Describe your current role.
HANNAH: I lead consumer promotions and field shopper marketing. We execute everything from scale movie and sports programs to cereal “prize inside” promotions, as well as couponing and account-specific shopper marketing.
How does your organization define shopper marketing?
HANNAH: Shopper marketing at Kellogg is part of our integrated commercial planning team. It is the function that connects our brands to shoppers through retail – to compel shoppers and retailers to love and choose our brands. That definition is a north star that allows us to enable growth by integrating the retailer and the evolving shopping perspective into holistic planning and execution. It includes our need to create great collaborative relationships with our retail partners, while building brand equity and motivating purchase – whether it is the retailer buying the program, or the shopper buying our food.
Can you share a recent example of your team’s work that stands out?
HANNAH: What our Walmart team is doing with food trucks on Eggo and Morningstar Farms is so fun and successful. These two programs are the perfect intersection of what the brand is trying to accomplish with awareness and trial, while tapping into Walmart’s desire to make shopping more engaging, all through using a perfect consumer cultural moment – the food truck trend. The events and the resulting social media have driven tremendous results.
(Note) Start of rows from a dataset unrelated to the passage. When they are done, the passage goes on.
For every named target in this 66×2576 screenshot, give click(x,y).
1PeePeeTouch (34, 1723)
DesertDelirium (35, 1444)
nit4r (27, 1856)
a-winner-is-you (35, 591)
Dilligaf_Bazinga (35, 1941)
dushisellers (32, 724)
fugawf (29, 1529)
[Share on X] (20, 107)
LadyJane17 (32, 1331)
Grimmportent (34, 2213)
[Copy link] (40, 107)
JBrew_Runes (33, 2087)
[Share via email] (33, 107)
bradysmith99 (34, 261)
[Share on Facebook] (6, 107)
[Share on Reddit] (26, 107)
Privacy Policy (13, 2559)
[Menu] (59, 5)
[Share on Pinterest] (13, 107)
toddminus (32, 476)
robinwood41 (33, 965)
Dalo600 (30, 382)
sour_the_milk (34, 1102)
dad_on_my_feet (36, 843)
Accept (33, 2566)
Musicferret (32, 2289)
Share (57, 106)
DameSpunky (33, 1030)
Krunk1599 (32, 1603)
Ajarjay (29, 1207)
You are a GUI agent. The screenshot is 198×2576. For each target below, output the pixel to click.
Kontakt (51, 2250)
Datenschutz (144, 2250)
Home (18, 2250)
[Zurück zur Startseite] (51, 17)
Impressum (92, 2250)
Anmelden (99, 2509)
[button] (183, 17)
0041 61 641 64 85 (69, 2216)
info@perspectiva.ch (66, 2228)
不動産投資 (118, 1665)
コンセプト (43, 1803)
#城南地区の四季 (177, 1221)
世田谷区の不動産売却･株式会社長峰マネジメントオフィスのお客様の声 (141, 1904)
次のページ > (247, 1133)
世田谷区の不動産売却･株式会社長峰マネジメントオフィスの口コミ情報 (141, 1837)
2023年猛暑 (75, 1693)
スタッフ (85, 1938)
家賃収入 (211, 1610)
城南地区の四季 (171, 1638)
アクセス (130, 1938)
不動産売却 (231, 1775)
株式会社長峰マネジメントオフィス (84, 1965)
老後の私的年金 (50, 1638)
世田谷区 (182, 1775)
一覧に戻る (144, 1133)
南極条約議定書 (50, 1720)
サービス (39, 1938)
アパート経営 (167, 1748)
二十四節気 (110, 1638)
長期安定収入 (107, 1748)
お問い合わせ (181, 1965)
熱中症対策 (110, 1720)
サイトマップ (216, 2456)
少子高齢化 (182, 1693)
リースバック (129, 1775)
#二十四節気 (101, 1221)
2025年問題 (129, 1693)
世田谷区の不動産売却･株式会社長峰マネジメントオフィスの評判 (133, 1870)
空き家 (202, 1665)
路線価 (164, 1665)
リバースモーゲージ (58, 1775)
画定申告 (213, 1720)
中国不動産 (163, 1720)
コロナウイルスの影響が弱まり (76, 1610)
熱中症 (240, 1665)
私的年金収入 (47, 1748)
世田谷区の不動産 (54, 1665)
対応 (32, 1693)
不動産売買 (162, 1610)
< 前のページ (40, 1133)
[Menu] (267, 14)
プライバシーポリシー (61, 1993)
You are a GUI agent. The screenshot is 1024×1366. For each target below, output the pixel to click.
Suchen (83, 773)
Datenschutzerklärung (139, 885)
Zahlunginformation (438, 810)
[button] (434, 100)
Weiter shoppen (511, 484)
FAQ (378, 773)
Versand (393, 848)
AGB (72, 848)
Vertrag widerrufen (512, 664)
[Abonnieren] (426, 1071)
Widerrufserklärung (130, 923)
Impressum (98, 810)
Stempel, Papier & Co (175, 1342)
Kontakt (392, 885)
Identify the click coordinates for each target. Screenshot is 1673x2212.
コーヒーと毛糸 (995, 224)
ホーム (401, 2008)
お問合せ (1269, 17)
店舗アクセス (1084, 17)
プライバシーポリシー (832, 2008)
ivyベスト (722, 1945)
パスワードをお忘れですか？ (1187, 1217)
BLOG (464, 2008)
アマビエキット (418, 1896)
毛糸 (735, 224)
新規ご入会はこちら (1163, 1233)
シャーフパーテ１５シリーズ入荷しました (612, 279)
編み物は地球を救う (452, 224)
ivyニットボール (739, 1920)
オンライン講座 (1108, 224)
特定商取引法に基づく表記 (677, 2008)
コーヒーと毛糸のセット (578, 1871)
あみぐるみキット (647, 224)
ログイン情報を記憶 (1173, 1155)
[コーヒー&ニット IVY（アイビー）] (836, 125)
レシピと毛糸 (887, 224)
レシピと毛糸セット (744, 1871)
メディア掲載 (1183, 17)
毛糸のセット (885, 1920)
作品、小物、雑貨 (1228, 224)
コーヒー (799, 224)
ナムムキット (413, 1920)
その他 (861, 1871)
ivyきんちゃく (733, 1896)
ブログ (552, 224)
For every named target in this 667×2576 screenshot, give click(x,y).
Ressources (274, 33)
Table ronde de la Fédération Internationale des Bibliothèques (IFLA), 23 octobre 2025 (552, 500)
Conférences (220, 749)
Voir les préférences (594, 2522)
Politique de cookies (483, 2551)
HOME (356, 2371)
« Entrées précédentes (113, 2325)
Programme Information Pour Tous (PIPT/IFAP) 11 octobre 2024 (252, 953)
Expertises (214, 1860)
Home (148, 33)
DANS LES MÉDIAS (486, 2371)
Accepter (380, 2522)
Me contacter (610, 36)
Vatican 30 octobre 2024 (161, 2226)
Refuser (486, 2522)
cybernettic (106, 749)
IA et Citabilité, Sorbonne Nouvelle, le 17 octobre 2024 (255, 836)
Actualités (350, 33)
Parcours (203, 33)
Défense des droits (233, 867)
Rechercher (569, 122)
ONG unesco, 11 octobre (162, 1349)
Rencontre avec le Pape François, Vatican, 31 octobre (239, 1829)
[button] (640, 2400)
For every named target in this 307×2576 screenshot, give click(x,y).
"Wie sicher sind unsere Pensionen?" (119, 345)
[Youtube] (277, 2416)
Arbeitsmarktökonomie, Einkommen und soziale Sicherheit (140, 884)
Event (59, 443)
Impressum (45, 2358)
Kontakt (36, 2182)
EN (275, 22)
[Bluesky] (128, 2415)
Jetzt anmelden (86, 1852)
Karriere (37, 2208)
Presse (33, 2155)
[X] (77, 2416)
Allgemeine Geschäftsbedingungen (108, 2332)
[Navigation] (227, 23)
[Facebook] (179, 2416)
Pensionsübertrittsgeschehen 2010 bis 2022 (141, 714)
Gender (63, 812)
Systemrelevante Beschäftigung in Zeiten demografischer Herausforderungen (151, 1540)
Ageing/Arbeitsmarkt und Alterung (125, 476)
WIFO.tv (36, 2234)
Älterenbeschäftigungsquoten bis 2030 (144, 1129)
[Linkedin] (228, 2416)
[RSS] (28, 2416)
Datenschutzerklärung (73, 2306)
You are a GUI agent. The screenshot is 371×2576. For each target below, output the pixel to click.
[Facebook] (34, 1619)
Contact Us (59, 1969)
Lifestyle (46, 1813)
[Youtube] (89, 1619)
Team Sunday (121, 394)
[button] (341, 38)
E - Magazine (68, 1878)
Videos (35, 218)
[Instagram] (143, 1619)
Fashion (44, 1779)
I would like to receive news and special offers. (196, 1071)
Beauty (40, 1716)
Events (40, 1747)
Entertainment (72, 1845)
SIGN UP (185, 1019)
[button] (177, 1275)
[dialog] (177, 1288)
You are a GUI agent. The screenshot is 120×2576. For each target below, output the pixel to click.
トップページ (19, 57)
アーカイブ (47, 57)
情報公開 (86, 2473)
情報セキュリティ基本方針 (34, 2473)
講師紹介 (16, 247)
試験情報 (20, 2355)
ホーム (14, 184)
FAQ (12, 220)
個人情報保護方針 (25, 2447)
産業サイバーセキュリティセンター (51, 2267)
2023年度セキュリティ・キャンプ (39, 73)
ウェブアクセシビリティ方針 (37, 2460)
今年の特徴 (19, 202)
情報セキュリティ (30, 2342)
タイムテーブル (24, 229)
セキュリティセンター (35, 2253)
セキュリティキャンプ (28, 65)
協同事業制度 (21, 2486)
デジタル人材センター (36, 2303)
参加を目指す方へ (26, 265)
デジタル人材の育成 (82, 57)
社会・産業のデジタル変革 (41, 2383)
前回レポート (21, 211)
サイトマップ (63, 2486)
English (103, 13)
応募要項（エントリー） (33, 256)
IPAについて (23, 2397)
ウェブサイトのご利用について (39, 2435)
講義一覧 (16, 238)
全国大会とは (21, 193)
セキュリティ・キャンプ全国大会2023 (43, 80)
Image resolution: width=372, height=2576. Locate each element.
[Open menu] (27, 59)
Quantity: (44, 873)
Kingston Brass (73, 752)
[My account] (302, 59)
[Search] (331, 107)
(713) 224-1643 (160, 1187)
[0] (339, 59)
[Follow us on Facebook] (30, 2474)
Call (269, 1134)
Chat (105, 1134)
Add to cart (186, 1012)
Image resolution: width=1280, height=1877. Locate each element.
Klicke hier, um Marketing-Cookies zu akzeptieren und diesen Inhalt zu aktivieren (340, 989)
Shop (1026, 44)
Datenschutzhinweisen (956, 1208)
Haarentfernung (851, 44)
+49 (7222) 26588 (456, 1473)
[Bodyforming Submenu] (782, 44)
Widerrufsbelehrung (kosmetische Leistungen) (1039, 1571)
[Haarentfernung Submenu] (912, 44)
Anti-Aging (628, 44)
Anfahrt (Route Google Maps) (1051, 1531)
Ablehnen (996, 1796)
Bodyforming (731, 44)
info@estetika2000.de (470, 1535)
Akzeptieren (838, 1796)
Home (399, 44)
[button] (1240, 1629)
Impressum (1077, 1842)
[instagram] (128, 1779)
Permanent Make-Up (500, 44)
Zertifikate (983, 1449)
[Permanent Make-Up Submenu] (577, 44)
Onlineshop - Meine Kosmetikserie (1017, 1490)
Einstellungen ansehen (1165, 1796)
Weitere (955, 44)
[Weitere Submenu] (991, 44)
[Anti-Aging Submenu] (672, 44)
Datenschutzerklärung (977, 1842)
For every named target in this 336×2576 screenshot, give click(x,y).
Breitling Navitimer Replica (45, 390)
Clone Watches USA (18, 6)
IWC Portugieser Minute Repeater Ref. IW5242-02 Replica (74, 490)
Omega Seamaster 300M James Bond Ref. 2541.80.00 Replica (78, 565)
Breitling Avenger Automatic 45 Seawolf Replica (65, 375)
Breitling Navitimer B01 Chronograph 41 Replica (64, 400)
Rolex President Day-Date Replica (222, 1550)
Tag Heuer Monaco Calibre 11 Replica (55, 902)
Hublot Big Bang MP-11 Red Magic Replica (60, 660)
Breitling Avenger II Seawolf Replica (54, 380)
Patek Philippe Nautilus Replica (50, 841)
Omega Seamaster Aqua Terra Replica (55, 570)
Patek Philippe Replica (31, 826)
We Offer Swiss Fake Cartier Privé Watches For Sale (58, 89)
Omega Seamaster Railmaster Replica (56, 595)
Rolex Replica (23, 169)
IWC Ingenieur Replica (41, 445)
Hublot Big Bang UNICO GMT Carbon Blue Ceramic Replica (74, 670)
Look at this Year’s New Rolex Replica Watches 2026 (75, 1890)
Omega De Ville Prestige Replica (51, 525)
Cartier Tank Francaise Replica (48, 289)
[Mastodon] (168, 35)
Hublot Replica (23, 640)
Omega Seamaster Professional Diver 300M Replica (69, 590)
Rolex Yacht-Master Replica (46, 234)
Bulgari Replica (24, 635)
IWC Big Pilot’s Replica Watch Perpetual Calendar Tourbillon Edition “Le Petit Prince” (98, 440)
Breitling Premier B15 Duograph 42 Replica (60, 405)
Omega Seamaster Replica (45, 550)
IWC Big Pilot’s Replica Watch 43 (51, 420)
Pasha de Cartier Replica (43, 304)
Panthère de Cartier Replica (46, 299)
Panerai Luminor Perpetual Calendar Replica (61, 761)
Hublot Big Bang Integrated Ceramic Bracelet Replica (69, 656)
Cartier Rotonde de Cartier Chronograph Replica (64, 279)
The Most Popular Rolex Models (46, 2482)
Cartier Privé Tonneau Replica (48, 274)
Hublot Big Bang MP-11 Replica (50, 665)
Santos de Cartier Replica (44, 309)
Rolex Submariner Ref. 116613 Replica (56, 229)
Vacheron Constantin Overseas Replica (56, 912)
What motivates you most in your current position?
HANNAH: The tricky part, and the part that is most motivating, is that we need to really understand what drives shopper behavior and then activate against that – in a time where the future of retail and shopping is changing quickly and dramatically.
What is the shopper’s greatest need today, and how is your team or organization working to meet that need?
HANNAH: The shopper’s greatest need today is not that different from what it has always been – to find and buy products that meet their needs and wants. What has changed dramatically are the shopper’s expectations for how easy or fun fulfilling those needs and desires should be. Social media and our mobile phones have primed us for instant gratification and to always be entertained, and the shopper’s expectations have risen. So we are doing work through e-commerce to shorten the path to purchase. At the same time we are creating engaging experiences at retail.
What about shopper marketing concerns you?
HANNAH: My greatest concern for shopper marketing is that it sometimes gets lost in the complexity of trying to define what it is, what it does and who it reports to. At the same time the outside world is getting more complex, too. That complexity trap – the multiple stakeholders, tactics, strategies and initiatives that shopper marketers need to sort through on a daily basis is why we chose such a short, easy-to-remember definition.
What’s your vision of retail and shopper marketing in 5-10 years?
HANNAH: We are not that far away from being able to just say out loud what we want for dinner and have it arrive an hour later – and have it be delicious and meet the shopper’s expectations for a healthy meal. Shopper marketing will change dramatically in that scenario. How do you get on the list when there is no list? How do you encourage impulse? It’s definitely an exciting time to be in shopper marketing.